* ACTION ITEM *
Extract the run of lines that starts at the top of the records below and ends at the line with "Ožujak 2024 (575, 1081)", keeping both ends and excluding pictures.

* PROVIDED DATA *

%%

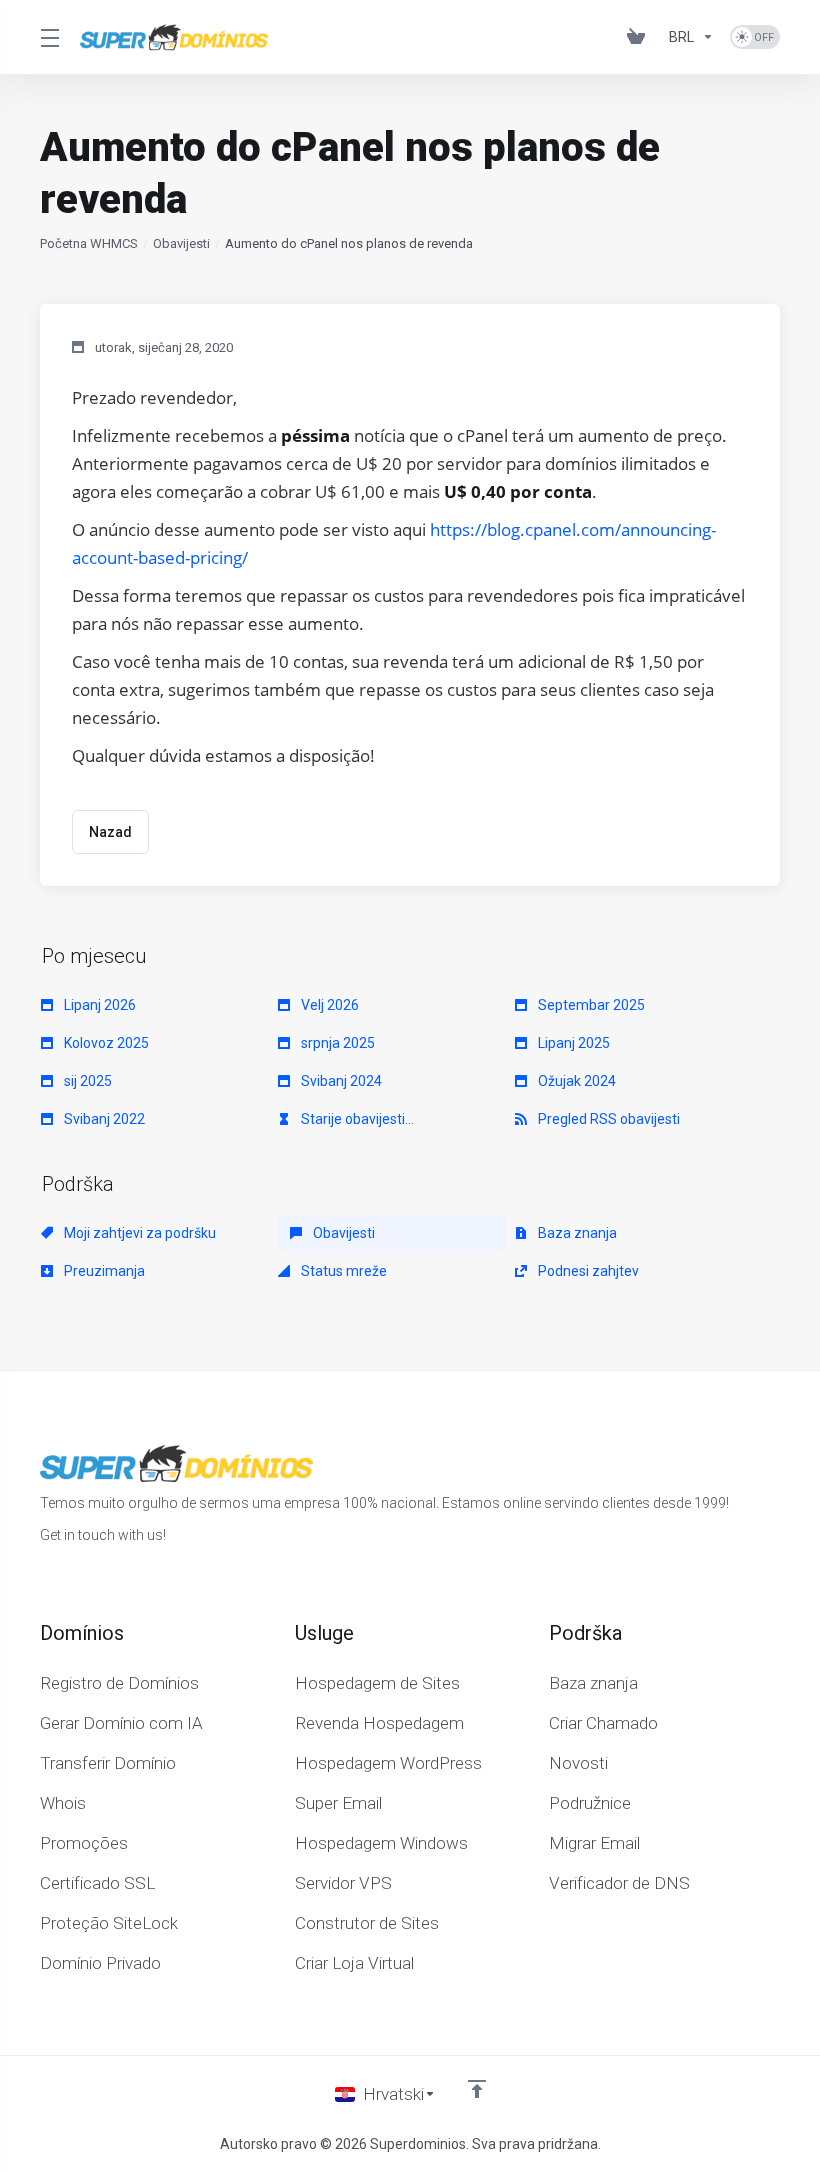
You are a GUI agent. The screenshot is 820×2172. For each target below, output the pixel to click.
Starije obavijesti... (356, 1119)
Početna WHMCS (89, 243)
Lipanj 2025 (572, 1043)
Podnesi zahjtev (587, 1271)
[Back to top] (477, 2089)
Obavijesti (181, 243)
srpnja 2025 (336, 1043)
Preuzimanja (103, 1271)
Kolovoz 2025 (105, 1043)
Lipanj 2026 (98, 1005)
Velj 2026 (328, 1005)
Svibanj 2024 (340, 1081)
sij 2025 (86, 1081)
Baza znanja (576, 1233)
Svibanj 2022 (103, 1119)
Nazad (110, 832)
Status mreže (342, 1271)
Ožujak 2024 (575, 1081)
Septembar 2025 (590, 1005)
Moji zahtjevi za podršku (138, 1233)
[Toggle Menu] (48, 37)
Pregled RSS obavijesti (607, 1119)
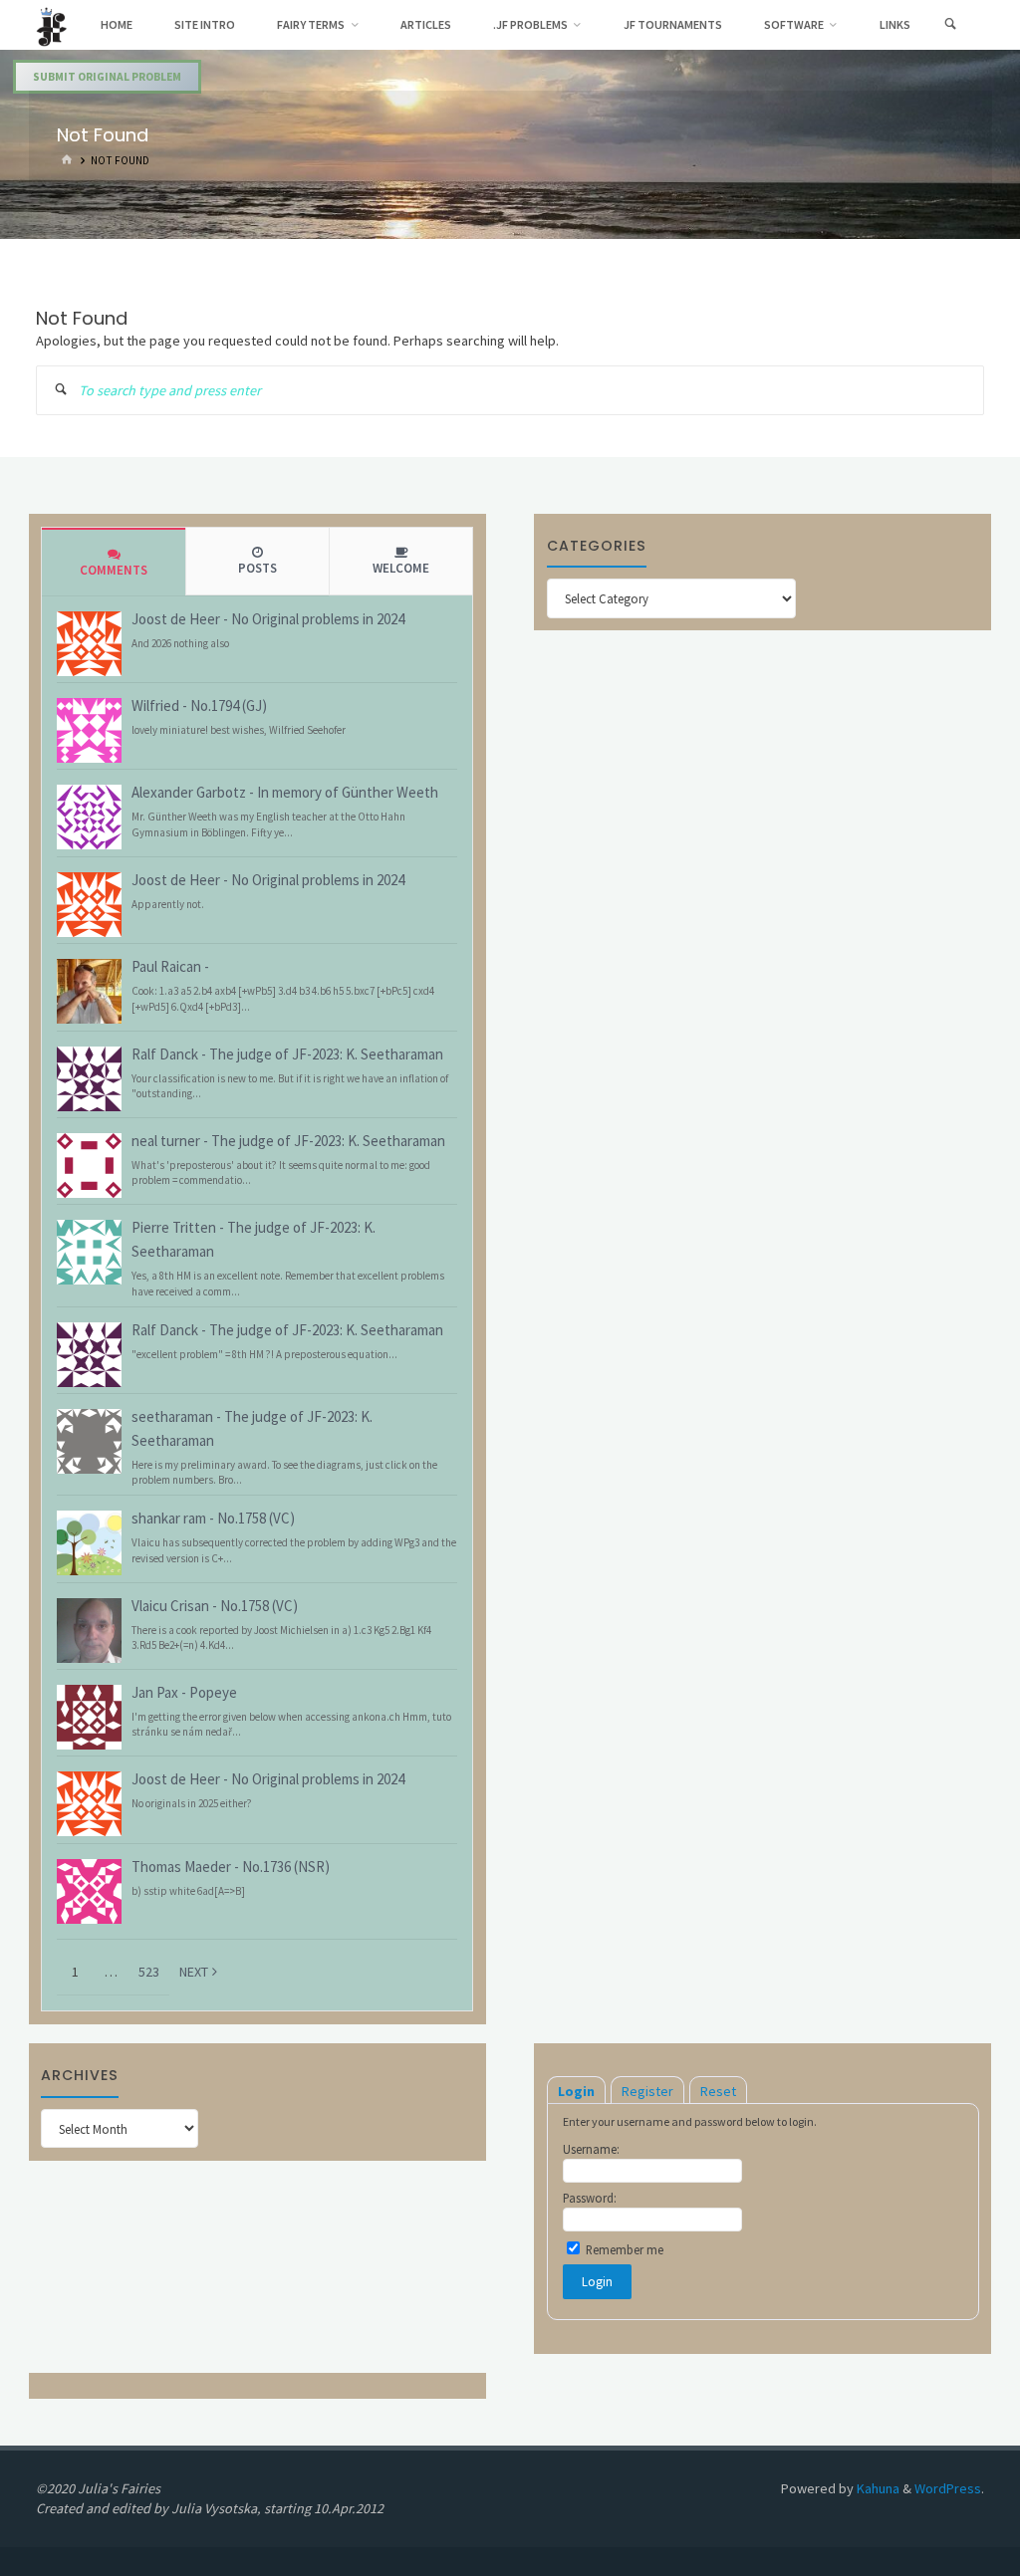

%%

* WRITTEN ANSWER *
You are a GUI agent. The screenshot is 820×2172. For each target below, output the pixel to click.
Starije obavijesti... (356, 1119)
Početna WHMCS (89, 243)
Lipanj 2025 (572, 1043)
Podnesi zahjtev (587, 1271)
[Back to top] (477, 2089)
Obavijesti (181, 243)
srpnja 2025 (336, 1043)
Preuzimanja (103, 1271)
Kolovoz 2025 (105, 1043)
Lipanj 2026 (98, 1005)
Velj 2026 (328, 1005)
Svibanj 2024 (340, 1081)
sij 2025 (86, 1081)
Baza znanja (576, 1233)
Svibanj 2022 (103, 1119)
Nazad (110, 832)
Status mreže (342, 1271)
Ožujak 2024 (575, 1081)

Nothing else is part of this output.